Course Synopsis:
This course will focus on the history of medicine, health, and disease in North American history through a close examination of the debates and themes that have shaped the history of medicine as a field. Our focus will be primarily on examples that cover the American context, but the Canadian sphere will be addressed as well. We will examine the changing ways in which historians have told the story of medicine, from triumphalist narratives of institutional and scientific progress, to stories that recover the voices of patients and highlight the complex relations between medicine, society, and culture.
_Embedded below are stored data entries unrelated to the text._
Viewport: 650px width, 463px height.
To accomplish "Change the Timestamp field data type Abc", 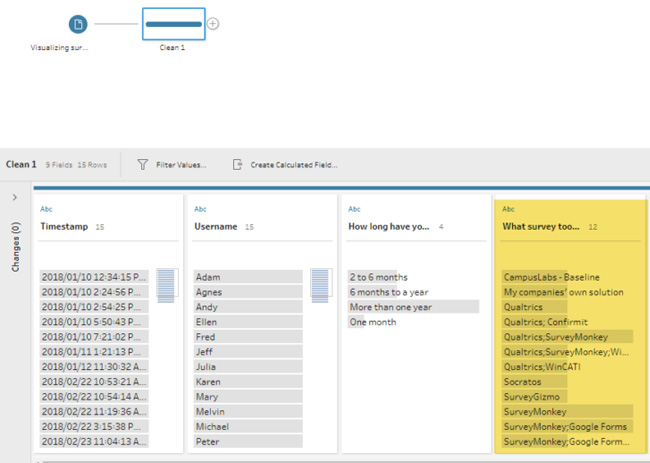I will [46, 209].
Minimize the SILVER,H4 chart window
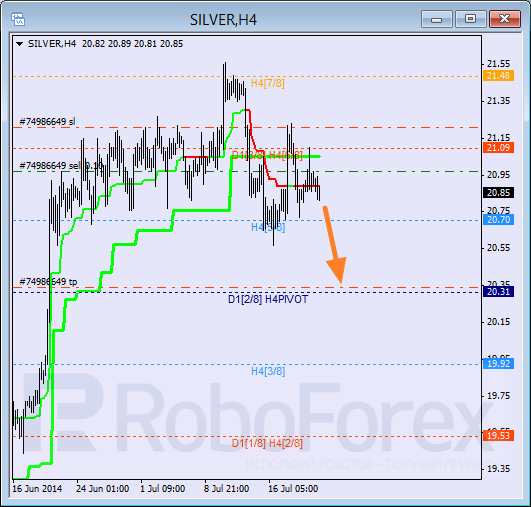The image size is (531, 507). pyautogui.click(x=437, y=19)
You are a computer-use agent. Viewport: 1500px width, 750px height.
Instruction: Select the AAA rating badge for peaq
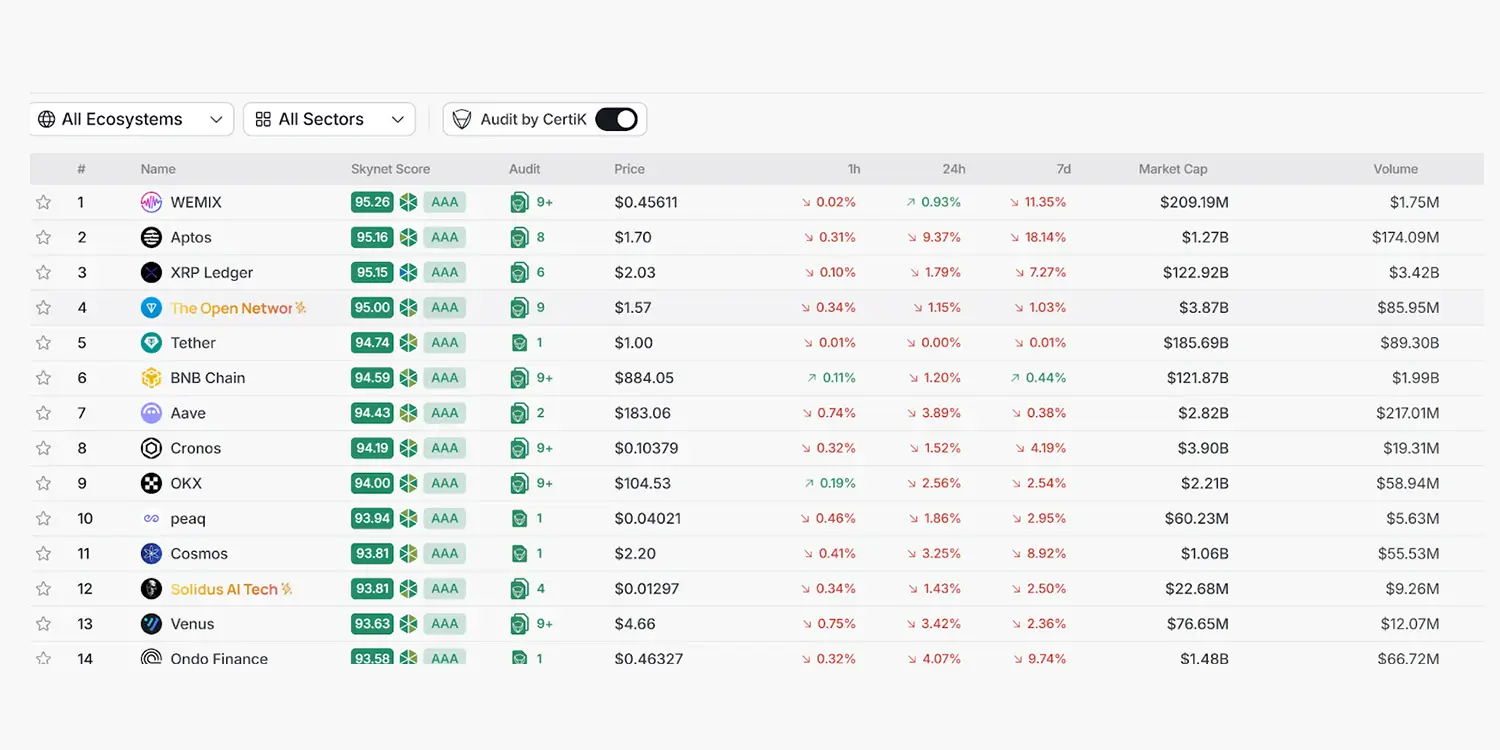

Topics will include patient histories, scientific medicine, epidemic disease, the rise of the hospital system, mental hygiene movements, professionalization, medicine and politics, public health, psychiatry, global health, and the ways in which gender, race, and class intersect with medicine, health, and disease. Students will be evaluated according to seminar discussions and presentations, a peer review, and a historiographical essay. Prior experience in history of science and/or medicine is not necessary for success in this course.
Methods of Evaluation and Weights:
Participation - 30%
Essay Presentation - 10%
Peer Review - 5%
Historiographical essay (15-18 pages) - 55%
Required Readings:
We will be reading a set of classical and transformative texts and articles in the history of medicine.
*Please note: This is a preliminary web course description only. The department reserves the right to change without notice any information in this description. The final, binding course outline will be distributed in the first class of the semester.